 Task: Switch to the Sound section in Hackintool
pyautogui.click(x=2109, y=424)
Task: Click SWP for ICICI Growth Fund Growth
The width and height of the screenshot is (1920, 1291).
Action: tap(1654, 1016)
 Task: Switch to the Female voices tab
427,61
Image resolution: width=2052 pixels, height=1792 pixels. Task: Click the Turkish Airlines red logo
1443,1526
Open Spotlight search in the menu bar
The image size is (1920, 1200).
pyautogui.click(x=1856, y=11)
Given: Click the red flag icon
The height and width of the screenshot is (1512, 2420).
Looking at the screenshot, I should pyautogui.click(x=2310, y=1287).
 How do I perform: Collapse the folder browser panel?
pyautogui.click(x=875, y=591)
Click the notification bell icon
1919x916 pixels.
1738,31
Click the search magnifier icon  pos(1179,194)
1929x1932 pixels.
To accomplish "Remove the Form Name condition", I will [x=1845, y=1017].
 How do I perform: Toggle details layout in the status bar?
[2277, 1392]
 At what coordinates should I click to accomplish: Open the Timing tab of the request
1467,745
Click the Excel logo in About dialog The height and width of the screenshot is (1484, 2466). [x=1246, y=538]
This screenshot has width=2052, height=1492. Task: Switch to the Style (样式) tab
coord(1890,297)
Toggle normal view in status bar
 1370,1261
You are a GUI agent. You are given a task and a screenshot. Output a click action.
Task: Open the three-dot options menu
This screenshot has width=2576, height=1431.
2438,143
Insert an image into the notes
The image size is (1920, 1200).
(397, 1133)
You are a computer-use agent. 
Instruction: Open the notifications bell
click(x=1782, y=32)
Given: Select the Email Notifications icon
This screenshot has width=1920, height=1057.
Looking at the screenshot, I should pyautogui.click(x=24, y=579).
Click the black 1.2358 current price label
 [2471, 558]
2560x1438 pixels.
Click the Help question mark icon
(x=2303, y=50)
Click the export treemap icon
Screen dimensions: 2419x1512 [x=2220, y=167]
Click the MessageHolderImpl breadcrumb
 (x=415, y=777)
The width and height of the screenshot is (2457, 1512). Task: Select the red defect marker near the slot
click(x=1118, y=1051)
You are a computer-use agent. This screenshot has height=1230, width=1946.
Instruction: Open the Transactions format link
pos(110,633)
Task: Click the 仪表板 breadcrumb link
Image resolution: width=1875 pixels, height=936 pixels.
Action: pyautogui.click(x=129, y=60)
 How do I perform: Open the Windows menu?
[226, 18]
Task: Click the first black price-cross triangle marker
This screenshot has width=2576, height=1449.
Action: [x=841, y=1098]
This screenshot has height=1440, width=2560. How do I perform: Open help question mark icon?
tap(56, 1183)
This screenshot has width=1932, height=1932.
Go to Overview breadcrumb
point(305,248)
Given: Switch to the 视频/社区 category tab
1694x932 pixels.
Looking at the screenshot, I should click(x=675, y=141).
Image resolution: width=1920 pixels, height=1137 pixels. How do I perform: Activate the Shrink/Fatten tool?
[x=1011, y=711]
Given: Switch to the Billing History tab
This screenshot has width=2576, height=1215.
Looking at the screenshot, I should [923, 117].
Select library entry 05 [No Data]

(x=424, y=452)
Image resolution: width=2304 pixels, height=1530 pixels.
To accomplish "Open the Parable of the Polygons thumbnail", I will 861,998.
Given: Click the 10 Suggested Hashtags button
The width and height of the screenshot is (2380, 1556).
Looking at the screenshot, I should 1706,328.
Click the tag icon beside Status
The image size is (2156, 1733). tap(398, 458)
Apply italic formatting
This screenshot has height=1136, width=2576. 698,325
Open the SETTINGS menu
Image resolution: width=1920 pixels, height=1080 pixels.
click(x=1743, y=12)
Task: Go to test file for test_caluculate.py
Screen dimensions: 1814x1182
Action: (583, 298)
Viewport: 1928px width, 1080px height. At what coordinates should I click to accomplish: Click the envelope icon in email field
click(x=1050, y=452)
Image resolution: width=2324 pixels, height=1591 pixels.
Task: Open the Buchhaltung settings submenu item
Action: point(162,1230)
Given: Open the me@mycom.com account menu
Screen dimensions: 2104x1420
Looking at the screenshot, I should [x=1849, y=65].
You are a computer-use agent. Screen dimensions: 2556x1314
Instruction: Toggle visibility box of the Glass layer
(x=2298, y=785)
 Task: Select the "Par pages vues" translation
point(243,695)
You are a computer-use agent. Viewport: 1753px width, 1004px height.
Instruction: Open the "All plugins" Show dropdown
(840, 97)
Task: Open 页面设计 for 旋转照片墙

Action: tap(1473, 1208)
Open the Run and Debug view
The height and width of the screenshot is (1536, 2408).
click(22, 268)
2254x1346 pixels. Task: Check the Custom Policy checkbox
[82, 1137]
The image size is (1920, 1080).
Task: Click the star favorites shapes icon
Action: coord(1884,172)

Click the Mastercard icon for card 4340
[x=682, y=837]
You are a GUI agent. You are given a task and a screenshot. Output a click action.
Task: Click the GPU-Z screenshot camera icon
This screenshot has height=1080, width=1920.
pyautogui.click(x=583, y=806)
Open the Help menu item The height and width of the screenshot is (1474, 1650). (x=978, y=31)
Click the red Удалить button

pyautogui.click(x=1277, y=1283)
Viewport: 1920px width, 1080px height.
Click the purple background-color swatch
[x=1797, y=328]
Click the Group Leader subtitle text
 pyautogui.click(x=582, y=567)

※ ※ ※

*Work item*:
Write out the entries above once more, without altering anything.

*Solution to the exercise*:
 Task: Switch to the Sound section in Hackintool
pyautogui.click(x=2109, y=424)
Task: Click SWP for ICICI Growth Fund Growth
The width and height of the screenshot is (1920, 1291).
Action: tap(1654, 1016)
 Task: Switch to the Female voices tab
427,61
Image resolution: width=2052 pixels, height=1792 pixels. Task: Click the Turkish Airlines red logo
1443,1526
Open Spotlight search in the menu bar
The image size is (1920, 1200).
pyautogui.click(x=1856, y=11)
Given: Click the red flag icon
The height and width of the screenshot is (1512, 2420).
Looking at the screenshot, I should pyautogui.click(x=2310, y=1287).
 How do I perform: Collapse the folder browser panel?
pyautogui.click(x=875, y=591)
Click the notification bell icon
1919x916 pixels.
1738,31
Click the search magnifier icon  pos(1179,194)
1929x1932 pixels.
To accomplish "Remove the Form Name condition", I will [x=1845, y=1017].
 How do I perform: Toggle details layout in the status bar?
[2277, 1392]
 At what coordinates should I click to accomplish: Open the Timing tab of the request
1467,745
Click the Excel logo in About dialog The height and width of the screenshot is (1484, 2466). [x=1246, y=538]
This screenshot has width=2052, height=1492. Task: Switch to the Style (样式) tab
coord(1890,297)
Toggle normal view in status bar
 1370,1261
You are a GUI agent. You are given a task and a screenshot. Output a click action.
Task: Open the three-dot options menu
This screenshot has width=2576, height=1431.
2438,143
Insert an image into the notes
The image size is (1920, 1200).
(397, 1133)
You are a computer-use agent. 
Instruction: Open the notifications bell
click(x=1782, y=32)
Given: Select the Email Notifications icon
This screenshot has width=1920, height=1057.
Looking at the screenshot, I should pyautogui.click(x=24, y=579).
Click the black 1.2358 current price label
 [2471, 558]
2560x1438 pixels.
Click the Help question mark icon
(x=2303, y=50)
Click the export treemap icon
Screen dimensions: 2419x1512 [x=2220, y=167]
Click the MessageHolderImpl breadcrumb
 (x=415, y=777)
The width and height of the screenshot is (2457, 1512). Task: Select the red defect marker near the slot
click(x=1118, y=1051)
You are a computer-use agent. This screenshot has height=1230, width=1946.
Instruction: Open the Transactions format link
pos(110,633)
Task: Click the 仪表板 breadcrumb link
Image resolution: width=1875 pixels, height=936 pixels.
Action: pyautogui.click(x=129, y=60)
 How do I perform: Open the Windows menu?
[226, 18]
Task: Click the first black price-cross triangle marker
This screenshot has width=2576, height=1449.
Action: [x=841, y=1098]
This screenshot has height=1440, width=2560. How do I perform: Open help question mark icon?
tap(56, 1183)
This screenshot has width=1932, height=1932.
Go to Overview breadcrumb
point(305,248)
Given: Switch to the 视频/社区 category tab
1694x932 pixels.
Looking at the screenshot, I should click(x=675, y=141).
Image resolution: width=1920 pixels, height=1137 pixels. How do I perform: Activate the Shrink/Fatten tool?
[x=1011, y=711]
Given: Switch to the Billing History tab
This screenshot has width=2576, height=1215.
Looking at the screenshot, I should [923, 117].
Select library entry 05 [No Data]

(x=424, y=452)
Image resolution: width=2304 pixels, height=1530 pixels.
To accomplish "Open the Parable of the Polygons thumbnail", I will 861,998.
Given: Click the 10 Suggested Hashtags button
The width and height of the screenshot is (2380, 1556).
Looking at the screenshot, I should 1706,328.
Click the tag icon beside Status
The image size is (2156, 1733). tap(398, 458)
Apply italic formatting
This screenshot has height=1136, width=2576. 698,325
Open the SETTINGS menu
Image resolution: width=1920 pixels, height=1080 pixels.
click(x=1743, y=12)
Task: Go to test file for test_caluculate.py
Screen dimensions: 1814x1182
Action: (583, 298)
Viewport: 1928px width, 1080px height. At what coordinates should I click to accomplish: Click the envelope icon in email field
click(x=1050, y=452)
Image resolution: width=2324 pixels, height=1591 pixels.
Task: Open the Buchhaltung settings submenu item
Action: point(162,1230)
Given: Open the me@mycom.com account menu
Screen dimensions: 2104x1420
Looking at the screenshot, I should [x=1849, y=65].
You are a computer-use agent. Screen dimensions: 2556x1314
Instruction: Toggle visibility box of the Glass layer
(x=2298, y=785)
 Task: Select the "Par pages vues" translation
point(243,695)
You are a computer-use agent. Viewport: 1753px width, 1004px height.
Instruction: Open the "All plugins" Show dropdown
(840, 97)
Task: Open 页面设计 for 旋转照片墙

Action: tap(1473, 1208)
Open the Run and Debug view
The height and width of the screenshot is (1536, 2408).
click(22, 268)
2254x1346 pixels. Task: Check the Custom Policy checkbox
[82, 1137]
The image size is (1920, 1080).
Task: Click the star favorites shapes icon
Action: coord(1884,172)

Click the Mastercard icon for card 4340
[x=682, y=837]
You are a GUI agent. You are given a task and a screenshot. Output a click action.
Task: Click the GPU-Z screenshot camera icon
This screenshot has height=1080, width=1920.
pyautogui.click(x=583, y=806)
Open the Help menu item The height and width of the screenshot is (1474, 1650). (x=978, y=31)
Click the red Удалить button

pyautogui.click(x=1277, y=1283)
Viewport: 1920px width, 1080px height.
Click the purple background-color swatch
[x=1797, y=328]
Click the Group Leader subtitle text
 pyautogui.click(x=582, y=567)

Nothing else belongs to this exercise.